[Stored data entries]
----------------
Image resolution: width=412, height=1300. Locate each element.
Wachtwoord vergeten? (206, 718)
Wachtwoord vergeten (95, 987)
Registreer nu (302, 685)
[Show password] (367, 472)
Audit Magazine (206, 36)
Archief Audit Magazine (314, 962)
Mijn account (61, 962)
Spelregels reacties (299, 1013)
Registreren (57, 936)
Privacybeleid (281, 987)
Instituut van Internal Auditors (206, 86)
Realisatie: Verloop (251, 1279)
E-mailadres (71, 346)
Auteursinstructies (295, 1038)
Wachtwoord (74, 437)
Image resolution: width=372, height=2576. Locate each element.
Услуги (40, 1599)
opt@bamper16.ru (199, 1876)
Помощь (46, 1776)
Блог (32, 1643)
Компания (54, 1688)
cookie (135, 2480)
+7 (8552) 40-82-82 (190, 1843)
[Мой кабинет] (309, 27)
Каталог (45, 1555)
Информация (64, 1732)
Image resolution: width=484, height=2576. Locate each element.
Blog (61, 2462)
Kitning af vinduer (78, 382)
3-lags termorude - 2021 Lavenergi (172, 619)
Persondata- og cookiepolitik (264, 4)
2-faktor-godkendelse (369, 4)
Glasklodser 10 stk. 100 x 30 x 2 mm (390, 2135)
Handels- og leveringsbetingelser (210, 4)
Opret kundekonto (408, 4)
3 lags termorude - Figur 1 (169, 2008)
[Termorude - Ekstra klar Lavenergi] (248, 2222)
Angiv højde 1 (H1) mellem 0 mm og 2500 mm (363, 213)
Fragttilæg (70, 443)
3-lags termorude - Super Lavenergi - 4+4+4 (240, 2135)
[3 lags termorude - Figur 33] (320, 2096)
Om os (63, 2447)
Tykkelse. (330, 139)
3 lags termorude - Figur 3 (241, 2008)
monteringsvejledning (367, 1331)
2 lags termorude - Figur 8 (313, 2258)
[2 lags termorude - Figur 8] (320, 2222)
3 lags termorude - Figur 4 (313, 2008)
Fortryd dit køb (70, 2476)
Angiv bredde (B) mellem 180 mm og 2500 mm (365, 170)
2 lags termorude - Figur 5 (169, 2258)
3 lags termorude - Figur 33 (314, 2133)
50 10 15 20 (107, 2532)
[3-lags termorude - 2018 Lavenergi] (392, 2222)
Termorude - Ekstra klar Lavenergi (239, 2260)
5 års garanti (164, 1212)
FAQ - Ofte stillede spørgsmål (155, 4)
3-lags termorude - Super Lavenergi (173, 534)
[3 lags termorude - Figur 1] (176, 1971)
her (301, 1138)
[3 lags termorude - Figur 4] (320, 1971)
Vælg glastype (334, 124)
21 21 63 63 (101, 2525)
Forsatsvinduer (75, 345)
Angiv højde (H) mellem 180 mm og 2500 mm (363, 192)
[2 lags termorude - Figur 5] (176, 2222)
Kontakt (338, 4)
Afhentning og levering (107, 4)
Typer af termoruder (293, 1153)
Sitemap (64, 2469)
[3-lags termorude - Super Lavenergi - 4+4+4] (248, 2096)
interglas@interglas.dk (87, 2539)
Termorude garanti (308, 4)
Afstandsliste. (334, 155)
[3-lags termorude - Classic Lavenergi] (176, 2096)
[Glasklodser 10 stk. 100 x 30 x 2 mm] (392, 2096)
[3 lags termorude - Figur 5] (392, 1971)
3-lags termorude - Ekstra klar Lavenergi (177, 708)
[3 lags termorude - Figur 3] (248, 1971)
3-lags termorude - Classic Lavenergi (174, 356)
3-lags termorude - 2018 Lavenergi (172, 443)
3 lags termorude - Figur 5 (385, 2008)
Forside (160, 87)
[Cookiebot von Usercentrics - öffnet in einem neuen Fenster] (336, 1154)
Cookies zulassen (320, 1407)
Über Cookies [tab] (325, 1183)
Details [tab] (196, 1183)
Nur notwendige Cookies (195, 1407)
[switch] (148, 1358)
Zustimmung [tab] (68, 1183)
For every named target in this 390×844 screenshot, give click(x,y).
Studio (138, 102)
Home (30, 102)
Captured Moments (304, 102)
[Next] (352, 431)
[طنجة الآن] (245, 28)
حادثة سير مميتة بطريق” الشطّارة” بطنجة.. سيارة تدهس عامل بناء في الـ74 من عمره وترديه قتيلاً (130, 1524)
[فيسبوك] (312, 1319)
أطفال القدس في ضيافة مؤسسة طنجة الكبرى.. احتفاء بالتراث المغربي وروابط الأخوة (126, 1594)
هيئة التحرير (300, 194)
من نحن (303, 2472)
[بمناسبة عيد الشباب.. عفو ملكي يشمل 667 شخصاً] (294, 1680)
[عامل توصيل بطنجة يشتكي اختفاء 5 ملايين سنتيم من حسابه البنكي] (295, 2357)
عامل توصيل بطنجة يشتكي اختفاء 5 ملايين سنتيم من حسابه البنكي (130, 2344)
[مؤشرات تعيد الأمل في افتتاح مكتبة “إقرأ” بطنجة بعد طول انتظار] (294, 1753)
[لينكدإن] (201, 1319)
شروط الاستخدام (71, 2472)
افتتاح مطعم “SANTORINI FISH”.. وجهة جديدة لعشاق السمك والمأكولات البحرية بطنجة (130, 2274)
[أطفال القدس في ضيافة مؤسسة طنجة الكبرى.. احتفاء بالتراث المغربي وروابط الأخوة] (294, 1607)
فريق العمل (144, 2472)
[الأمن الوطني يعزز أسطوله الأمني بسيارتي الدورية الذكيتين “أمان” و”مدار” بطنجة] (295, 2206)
----------------
## [Task details]
From the entries above, print the lines beginning at the one with "Kitning af vinduer (78, 382)" and stopping after the one with "Afstandsliste. (334, 155)", exactly as written and with nothing else.

## [Task result]
Kitning af vinduer (78, 382)
3-lags termorude - 2021 Lavenergi (172, 619)
Persondata- og cookiepolitik (264, 4)
2-faktor-godkendelse (369, 4)
Glasklodser 10 stk. 100 x 30 x 2 mm (390, 2135)
Handels- og leveringsbetingelser (210, 4)
Opret kundekonto (408, 4)
3 lags termorude - Figur 1 (169, 2008)
[Termorude - Ekstra klar Lavenergi] (248, 2222)
Angiv højde 1 (H1) mellem 0 mm og 2500 mm (363, 213)
Fragttilæg (70, 443)
3-lags termorude - Super Lavenergi - 4+4+4 (240, 2135)
[3 lags termorude - Figur 33] (320, 2096)
Om os (63, 2447)
Tykkelse. (330, 139)
3 lags termorude - Figur 3 (241, 2008)
monteringsvejledning (367, 1331)
2 lags termorude - Figur 8 (313, 2258)
[2 lags termorude - Figur 8] (320, 2222)
3 lags termorude - Figur 4 (313, 2008)
Fortryd dit køb (70, 2476)
Angiv bredde (B) mellem 180 mm og 2500 mm (365, 170)
2 lags termorude - Figur 5 (169, 2258)
3 lags termorude - Figur 33 (314, 2133)
50 10 15 20 (107, 2532)
[3-lags termorude - 2018 Lavenergi] (392, 2222)
Termorude - Ekstra klar Lavenergi (239, 2260)
5 års garanti (164, 1212)
FAQ - Ofte stillede spørgsmål (155, 4)
3-lags termorude - Super Lavenergi (173, 534)
[3 lags termorude - Figur 1] (176, 1971)
her (301, 1138)
[3 lags termorude - Figur 4] (320, 1971)
Vælg glastype (334, 124)
21 21 63 63 (101, 2525)
Forsatsvinduer (75, 345)
Angiv højde (H) mellem 180 mm og 2500 mm (363, 192)
[2 lags termorude - Figur 5] (176, 2222)
Kontakt (338, 4)
Afhentning og levering (107, 4)
Typer af termoruder (293, 1153)
Sitemap (64, 2469)
[3-lags termorude - Super Lavenergi - 4+4+4] (248, 2096)
interglas@interglas.dk (87, 2539)
Termorude garanti (308, 4)
Afstandsliste. (334, 155)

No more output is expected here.